EXERCISE →
Write the next part of the passage about the "Fiscal Meteor Shower" of expiring tax cuts and spending changes, picking up after its last sentence.

GIVEN PASSAGE →
Below is a list of pending actions – what Glassman calls “The Fiscal Meteor Shower” -- that could occur without new legislation:

  • Expiration of the Bush Tax Cuts -- $150 billion in 2013 ($200-$250 billion thereafter)
  • Expiration of the AMT patch -- $90 billion annually
  • Expiration of the 2010 Tax Act -- $100 billion
  • Sequestered Spending Cuts -- $100 billion
  • 2009 Stimulus Spending Rolling Over -- $25 billion
  • Cuts in Medicare payments to doctors -- $20 billion
  • Obama Healthcare Tax Increases -- $40 billion

Will the Day of Reckoning Be Postponed?

Investors have not reacted to these developments thus far, mainly because they assume action will be taken to extend expiring deadlines and to soften the blow from abrupt changes in spending after the election. After all, it is in neither side’s interest to create conditions for an abrupt decline in demand that could send the economy into a tailspin. That said, it is also clear there are fundamental differences between the two parties on how to proceed.

LISTED RECORDS →
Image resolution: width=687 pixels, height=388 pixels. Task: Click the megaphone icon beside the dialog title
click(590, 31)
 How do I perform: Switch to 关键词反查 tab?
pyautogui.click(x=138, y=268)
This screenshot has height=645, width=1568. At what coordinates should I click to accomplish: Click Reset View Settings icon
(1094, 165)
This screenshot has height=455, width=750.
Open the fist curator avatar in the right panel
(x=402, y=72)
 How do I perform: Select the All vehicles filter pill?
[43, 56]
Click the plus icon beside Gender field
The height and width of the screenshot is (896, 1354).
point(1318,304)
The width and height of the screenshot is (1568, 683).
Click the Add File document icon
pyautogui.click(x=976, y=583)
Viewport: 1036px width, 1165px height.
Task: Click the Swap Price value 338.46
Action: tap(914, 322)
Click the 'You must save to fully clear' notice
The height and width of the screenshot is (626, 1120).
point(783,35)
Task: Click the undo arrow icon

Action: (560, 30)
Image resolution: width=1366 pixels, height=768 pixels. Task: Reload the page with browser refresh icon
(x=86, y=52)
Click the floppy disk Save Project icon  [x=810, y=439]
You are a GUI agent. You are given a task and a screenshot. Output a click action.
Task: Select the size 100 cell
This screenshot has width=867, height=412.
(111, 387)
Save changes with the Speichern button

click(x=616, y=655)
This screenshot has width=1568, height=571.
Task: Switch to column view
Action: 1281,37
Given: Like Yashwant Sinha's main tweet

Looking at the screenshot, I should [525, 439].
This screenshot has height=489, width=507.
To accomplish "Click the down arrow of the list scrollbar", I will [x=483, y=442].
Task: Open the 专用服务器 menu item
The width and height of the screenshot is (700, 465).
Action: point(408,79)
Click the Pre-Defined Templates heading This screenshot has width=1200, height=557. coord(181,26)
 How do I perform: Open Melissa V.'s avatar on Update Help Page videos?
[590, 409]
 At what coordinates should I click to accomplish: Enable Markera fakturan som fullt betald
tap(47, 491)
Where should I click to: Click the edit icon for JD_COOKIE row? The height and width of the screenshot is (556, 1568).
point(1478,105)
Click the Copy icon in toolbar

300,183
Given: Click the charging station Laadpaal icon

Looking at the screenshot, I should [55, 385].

RESULT →
The most important issue for the markets will be whether the Bush tax cuts are allowed to expire if President Obama is re-elected, or whether a major overhaul of the federal government occurs if Governor Romney wins the presidency and the Republican Party gains control over both houses of Congress. If the tax cuts lapse, the impact on the stock market could be significant, because the top federal dividend tax rate would rise from 15% to 43.4% in 2013, while the tax rate on capital gains would increase from 15% to 20%. Most experts presume some form of compromise will be reached to lessen the disparity in tax rates, but this also presumes politicians will do the right thing.

Should the current political stalemate be maintained, there is also a specter of a replay of the budgetary impasse that occurred last August that resulted in Standard & Poors downgrading U.S. treasury debt. This time, the outcome could be more problematic, as both Moody's and Fitch have indicated they will reassess the U.S. credit rating after the elections.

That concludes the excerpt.